Medicine and engineering have as their starting point the necessity of these disciplines and their science base as the essential capability and contribution to be protected at all costs, with undergraduate education a key vehicle for sustaining this directly and indirectly. Why don’t we? The Shape of Caring Review holds huge potential to design a new future for nursing and we need to ask how we might achieve the equivalent for midwifery and the allied health professions, looking from a UK perspective.
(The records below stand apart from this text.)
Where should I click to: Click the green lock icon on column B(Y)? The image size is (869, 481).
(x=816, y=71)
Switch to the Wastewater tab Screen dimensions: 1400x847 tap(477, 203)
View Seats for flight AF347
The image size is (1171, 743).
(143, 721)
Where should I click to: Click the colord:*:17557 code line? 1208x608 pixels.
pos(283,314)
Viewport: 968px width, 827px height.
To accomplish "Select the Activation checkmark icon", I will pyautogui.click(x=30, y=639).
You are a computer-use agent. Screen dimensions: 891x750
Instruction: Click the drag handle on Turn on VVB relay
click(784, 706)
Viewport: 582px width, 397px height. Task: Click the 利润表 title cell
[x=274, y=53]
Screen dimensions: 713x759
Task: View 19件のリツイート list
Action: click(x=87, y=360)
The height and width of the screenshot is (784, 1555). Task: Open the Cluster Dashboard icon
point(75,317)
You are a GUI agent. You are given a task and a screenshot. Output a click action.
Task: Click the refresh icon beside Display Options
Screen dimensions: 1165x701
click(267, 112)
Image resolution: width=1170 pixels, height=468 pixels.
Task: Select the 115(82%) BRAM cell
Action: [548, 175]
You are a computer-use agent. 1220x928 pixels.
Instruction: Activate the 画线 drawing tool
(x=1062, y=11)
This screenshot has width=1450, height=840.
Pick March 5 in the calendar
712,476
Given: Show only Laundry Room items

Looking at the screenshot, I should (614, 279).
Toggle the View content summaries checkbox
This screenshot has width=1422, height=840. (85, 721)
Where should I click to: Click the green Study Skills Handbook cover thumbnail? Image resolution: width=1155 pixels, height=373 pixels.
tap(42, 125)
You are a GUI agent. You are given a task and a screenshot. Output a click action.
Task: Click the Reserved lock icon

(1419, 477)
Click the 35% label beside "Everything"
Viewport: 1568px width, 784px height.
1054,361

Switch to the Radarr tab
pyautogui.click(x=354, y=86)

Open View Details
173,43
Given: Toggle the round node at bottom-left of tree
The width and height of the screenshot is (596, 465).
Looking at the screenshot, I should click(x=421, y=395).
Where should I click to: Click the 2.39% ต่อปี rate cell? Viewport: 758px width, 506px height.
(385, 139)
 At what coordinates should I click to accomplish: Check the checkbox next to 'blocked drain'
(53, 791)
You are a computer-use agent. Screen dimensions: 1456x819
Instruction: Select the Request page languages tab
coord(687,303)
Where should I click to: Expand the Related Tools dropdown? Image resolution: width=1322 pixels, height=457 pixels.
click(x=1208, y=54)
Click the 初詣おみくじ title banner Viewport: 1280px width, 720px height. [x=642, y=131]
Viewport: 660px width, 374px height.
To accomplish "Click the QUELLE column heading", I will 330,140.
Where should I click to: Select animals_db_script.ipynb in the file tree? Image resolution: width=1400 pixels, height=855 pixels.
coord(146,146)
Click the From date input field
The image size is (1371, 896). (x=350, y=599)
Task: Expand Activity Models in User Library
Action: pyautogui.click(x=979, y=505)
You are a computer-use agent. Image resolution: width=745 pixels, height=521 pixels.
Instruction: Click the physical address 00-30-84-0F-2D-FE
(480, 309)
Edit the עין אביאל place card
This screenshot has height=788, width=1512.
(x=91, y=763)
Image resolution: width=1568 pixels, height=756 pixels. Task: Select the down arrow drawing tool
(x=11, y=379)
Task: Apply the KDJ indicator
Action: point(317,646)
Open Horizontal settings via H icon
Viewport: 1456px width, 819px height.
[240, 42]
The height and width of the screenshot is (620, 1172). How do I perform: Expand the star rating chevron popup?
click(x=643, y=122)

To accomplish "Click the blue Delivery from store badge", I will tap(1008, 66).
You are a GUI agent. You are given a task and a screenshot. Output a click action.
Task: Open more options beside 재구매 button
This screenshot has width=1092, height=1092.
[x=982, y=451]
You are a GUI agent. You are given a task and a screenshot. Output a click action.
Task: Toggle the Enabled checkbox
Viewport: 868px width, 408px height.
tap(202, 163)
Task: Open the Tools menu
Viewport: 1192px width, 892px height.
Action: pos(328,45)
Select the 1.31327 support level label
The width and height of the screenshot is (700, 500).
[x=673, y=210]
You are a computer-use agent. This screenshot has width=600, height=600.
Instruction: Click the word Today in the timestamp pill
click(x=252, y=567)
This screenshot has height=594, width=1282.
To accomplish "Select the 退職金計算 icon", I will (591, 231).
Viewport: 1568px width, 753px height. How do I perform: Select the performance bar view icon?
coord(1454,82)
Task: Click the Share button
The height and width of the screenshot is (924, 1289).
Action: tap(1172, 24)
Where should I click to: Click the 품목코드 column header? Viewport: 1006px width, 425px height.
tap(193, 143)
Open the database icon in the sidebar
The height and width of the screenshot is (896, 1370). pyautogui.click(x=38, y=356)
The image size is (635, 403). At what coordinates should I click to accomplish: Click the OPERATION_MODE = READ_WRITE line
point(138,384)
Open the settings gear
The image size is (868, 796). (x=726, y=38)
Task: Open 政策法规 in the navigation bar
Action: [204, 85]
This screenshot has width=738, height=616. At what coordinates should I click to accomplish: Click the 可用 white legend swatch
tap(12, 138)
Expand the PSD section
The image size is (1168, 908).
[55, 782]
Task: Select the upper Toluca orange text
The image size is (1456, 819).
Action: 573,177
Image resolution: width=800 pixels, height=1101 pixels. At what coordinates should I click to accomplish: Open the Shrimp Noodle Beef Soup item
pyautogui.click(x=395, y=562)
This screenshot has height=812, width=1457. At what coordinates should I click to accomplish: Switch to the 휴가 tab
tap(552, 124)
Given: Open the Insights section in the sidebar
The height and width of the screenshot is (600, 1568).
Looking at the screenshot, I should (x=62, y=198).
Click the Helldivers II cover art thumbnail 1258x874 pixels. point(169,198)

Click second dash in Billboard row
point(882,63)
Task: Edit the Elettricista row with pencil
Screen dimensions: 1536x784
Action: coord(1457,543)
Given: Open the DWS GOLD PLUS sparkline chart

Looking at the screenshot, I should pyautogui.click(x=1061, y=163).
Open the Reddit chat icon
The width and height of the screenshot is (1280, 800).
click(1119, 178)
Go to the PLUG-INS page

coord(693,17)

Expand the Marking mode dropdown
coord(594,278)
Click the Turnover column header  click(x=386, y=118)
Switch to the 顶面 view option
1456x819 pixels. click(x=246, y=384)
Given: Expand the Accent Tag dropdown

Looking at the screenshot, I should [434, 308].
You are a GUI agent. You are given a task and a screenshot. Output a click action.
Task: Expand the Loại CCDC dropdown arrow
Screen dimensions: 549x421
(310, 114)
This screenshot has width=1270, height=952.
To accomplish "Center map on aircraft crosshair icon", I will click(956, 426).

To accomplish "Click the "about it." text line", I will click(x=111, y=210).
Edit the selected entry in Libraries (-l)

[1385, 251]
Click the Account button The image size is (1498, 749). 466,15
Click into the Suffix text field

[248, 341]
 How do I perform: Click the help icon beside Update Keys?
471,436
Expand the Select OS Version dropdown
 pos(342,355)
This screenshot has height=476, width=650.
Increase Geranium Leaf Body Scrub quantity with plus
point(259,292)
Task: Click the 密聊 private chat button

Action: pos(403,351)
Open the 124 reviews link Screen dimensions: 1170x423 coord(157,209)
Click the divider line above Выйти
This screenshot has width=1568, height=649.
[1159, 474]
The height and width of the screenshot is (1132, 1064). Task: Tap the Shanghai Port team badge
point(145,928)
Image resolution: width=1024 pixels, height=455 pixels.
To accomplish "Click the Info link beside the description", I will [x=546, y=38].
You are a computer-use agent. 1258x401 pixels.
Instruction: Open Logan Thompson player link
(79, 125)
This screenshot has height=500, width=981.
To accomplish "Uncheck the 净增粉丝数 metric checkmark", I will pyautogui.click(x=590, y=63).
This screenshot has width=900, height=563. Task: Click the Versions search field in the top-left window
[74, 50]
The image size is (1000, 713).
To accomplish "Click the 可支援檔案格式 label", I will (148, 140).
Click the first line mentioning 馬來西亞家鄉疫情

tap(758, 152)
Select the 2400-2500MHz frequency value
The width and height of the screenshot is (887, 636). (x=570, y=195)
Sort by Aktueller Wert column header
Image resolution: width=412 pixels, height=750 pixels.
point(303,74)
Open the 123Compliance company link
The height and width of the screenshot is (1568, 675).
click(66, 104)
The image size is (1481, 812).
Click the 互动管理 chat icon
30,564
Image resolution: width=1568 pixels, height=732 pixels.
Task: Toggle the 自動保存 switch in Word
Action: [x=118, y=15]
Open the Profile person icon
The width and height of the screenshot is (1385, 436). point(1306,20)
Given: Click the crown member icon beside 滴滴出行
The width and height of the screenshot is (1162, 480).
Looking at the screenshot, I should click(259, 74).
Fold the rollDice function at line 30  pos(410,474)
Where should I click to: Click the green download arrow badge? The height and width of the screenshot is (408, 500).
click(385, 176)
The third is about our influence
Nurturing and placing this well to deliver the new settlement is a key component and capability we need to further develop.
The fourth is sustainability
We need the right level of funding to enable our work to thrive, to grow our capacity within the sector and to develop resilience to government policy changes and public funding decisions. We urgently need to carry out a bottom up costing review of education, so that we have the evidence base to argue for funding that recognises this, considering the right model of student/employer/government funding mix.
In setting out what I see as the Council’s strength, that is our ability to network and influence and our weight as a body of institutions and individuals past and present and the army of supporters through our graduates and network of relationships, I believe it illustrates that we can achieve a new settlement for the sector. The elements of the new settlement comprise – moving away from a transactional relationship with the health system, achieving a new standing based on recognition of the value we create, using our influence more effectively and achieving sustainability for our sector of which government funding is likely to become a smaller proportion. We now just, and I say ‘just’ as if it is easy, need to consciously get on and do it.